The Eternal Cycle of Organizing Your Life
bullet-journal productivityThis week, I decided to try out bullet journaling as a way to improve my organization. For those who aren’t aware, it’s a minimalistic way of writing an agenda in a blank notebook that has lots of room for flexibility in what kind of things you can keep track of with it. So far I’m liking it, however this is a familiar situation I find myself in: I can’t figure out just what kind of agenda or planning system I want to use.
Tick-Tock
I find myself going back and forth between analogue and digital workflows. On one hand, having things digital is highly convenient to organize and display data at my fingertips, as well as sync my tasks or calendar events across devices and services with ease. On the other hand, there’s nothing more satisfying to me than the tactile sensations of writing on a piece of paper. I’m a bit of a fountain pen lover, so I like to use every excuse I can to write with my pens. Inevitably, one method stops working well, and then I switch to another method. I seem to have entered a “tick-tock” pattern where I get frustrated with a digital workflow and go analogue, but then after a while I get annoyed at the inconvenience of dealing with notebooks and not having things on my phone at a glance, and then I go back to digital again.
It’s this never-ending cycle of getting used to one system, finding it’s not quite a good fit for me, and then changing to a different one. The ultimate outcome is that I’m more disorganized than I ever was before. Not to mention, my ADHD brain would much rather hyperfocus for a day on looking at ways to structure my to-do list without actually doing anything on the to-do list at all! This YouTube video from Answer in Progress perfectly sums up my experiences in the world of organizational hell.

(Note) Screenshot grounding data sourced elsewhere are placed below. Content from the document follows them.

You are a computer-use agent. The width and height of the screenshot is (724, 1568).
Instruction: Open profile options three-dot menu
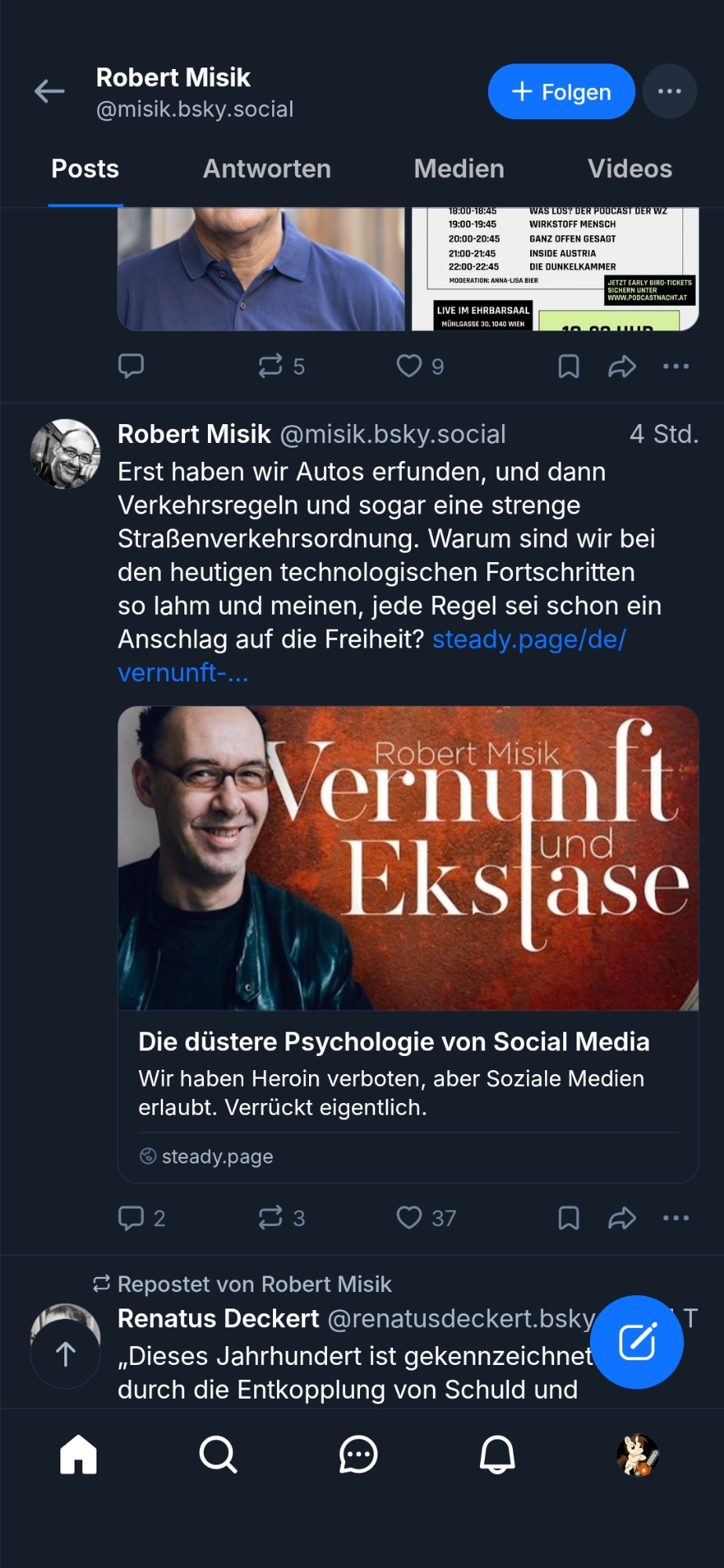(x=669, y=92)
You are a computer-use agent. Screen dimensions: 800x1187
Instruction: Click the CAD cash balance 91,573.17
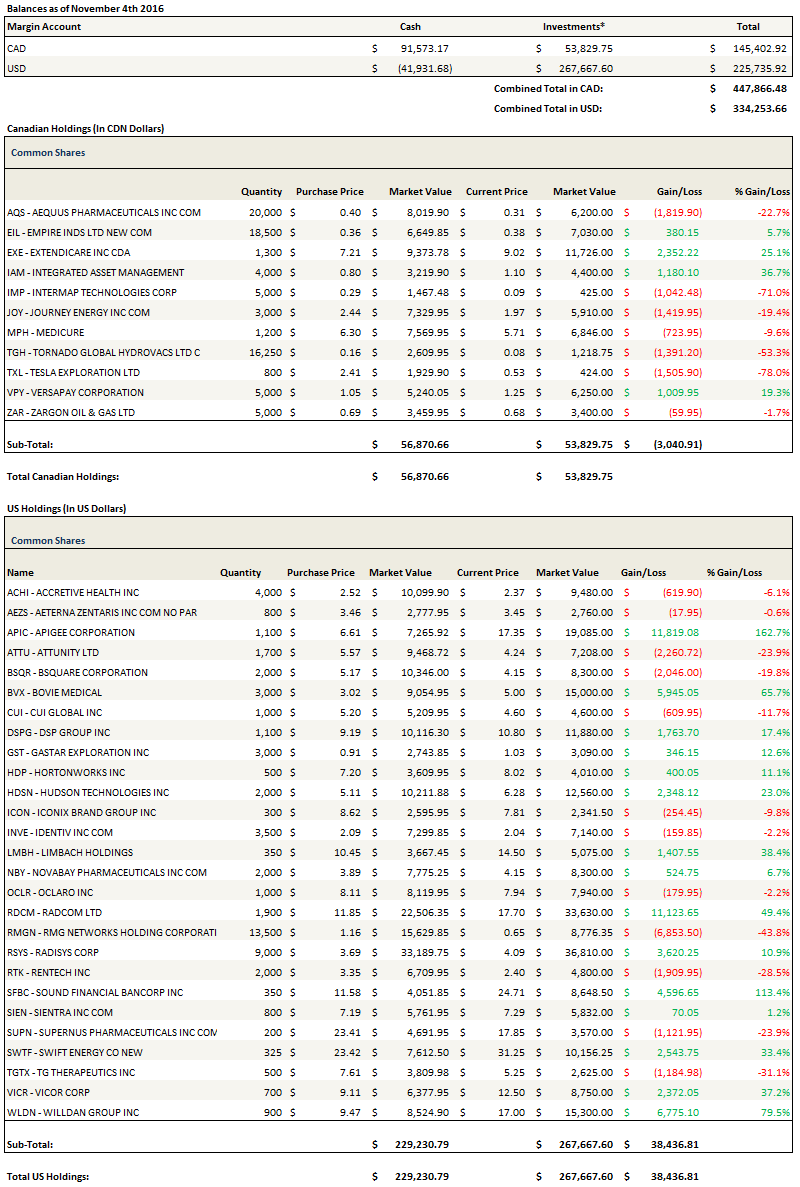(x=424, y=48)
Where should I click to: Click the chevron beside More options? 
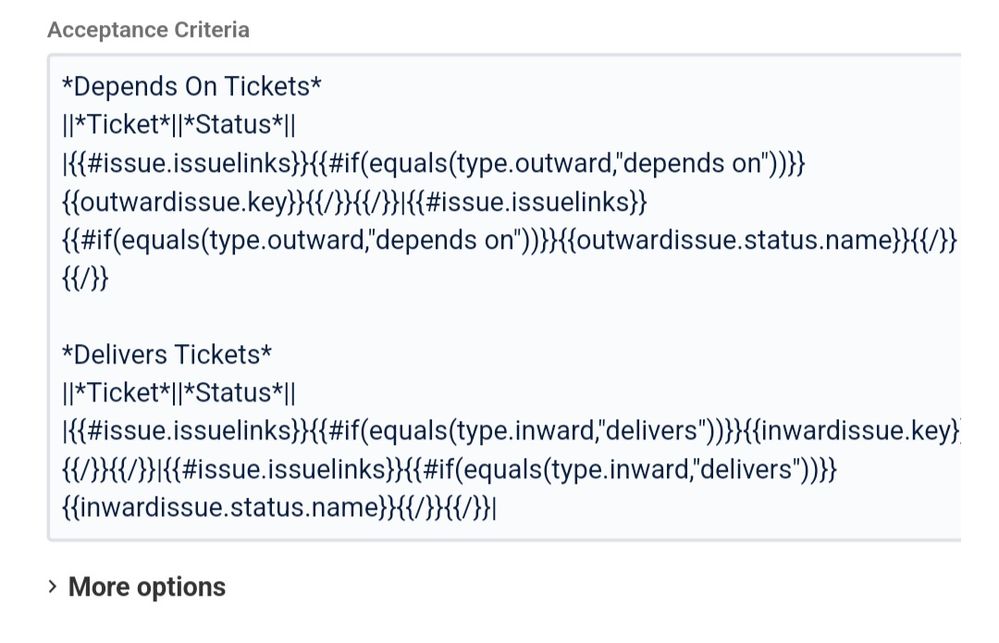click(x=53, y=587)
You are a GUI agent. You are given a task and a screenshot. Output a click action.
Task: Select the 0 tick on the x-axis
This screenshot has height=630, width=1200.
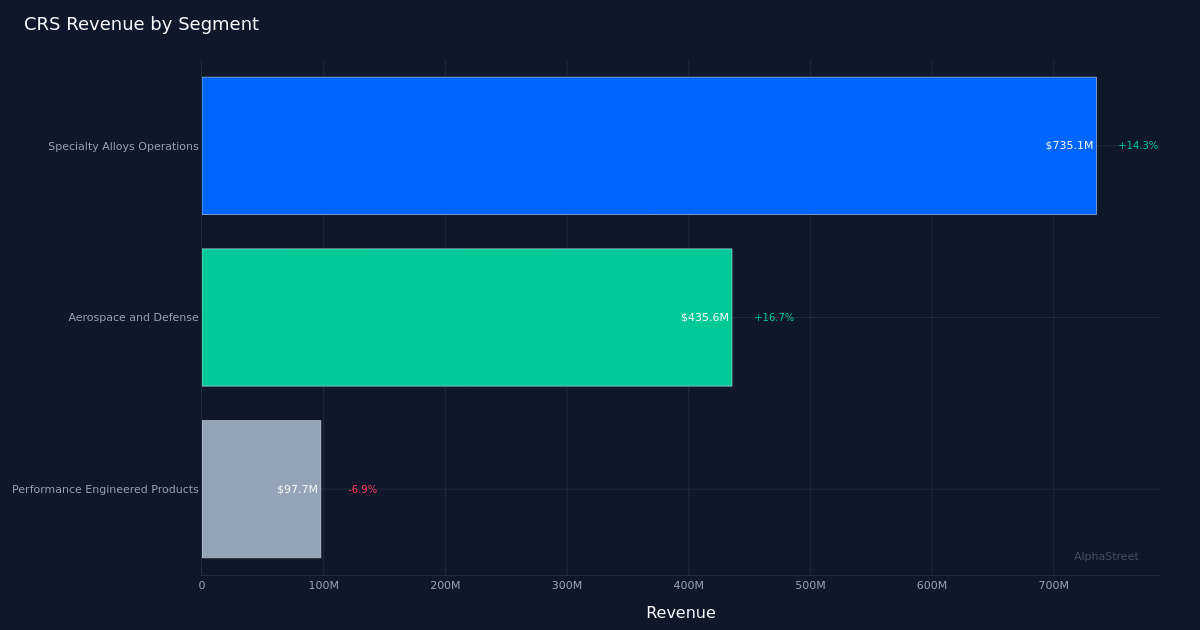203,586
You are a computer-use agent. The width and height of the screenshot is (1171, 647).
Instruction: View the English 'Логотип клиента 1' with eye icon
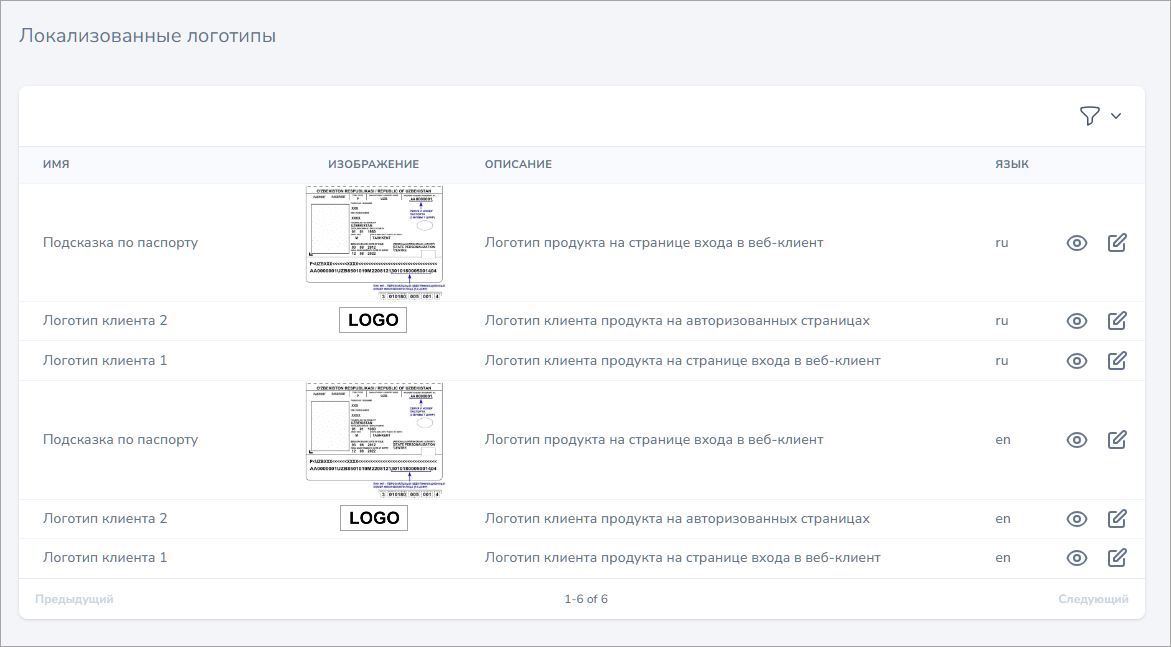click(1077, 558)
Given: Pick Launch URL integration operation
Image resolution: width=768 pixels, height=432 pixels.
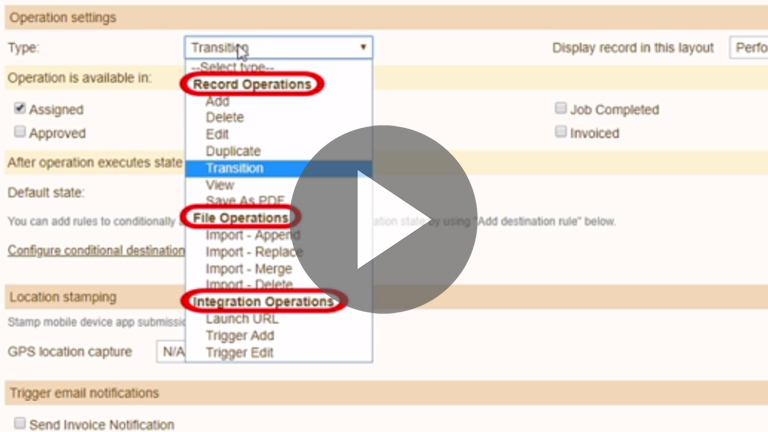Looking at the screenshot, I should (x=242, y=319).
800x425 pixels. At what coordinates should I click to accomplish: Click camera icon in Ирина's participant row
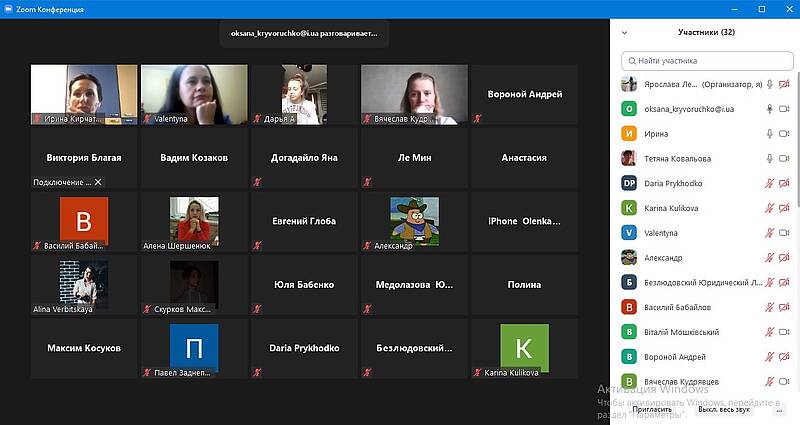[x=784, y=134]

Various Iterations of Utter Failure
I’ve gone through many different phases in the past few years since I’ve been in university. In high school, a specific planner was mandated and forced on everyone so I never really had as much trouble staying in a consistent system until I started having to plan out my time completely on my own.
I started out using a Moleskine planner which had a week per two page spread. On the left side was a small area for each day to write down events, and on the right a lined page for writing down notes or to-do lists. This served me well, and I lasted a little over a year with it, even filling a planner fully! However, the format was limiting, and it was hard to see events and deadlines until the week of, unless I made a ritual out of looking ahead. Not only this, but pocket notebooks are just too small to fit everything in and are cramped to write in. The biggest thing that caused me to switch away is the fact that Moleskine’s paper is hot garbage, it bleeds through and feathers like mad, even using a fine nib and the most well-behaved of inks. Moleskine isn’t worth the exorbitant prices they charge.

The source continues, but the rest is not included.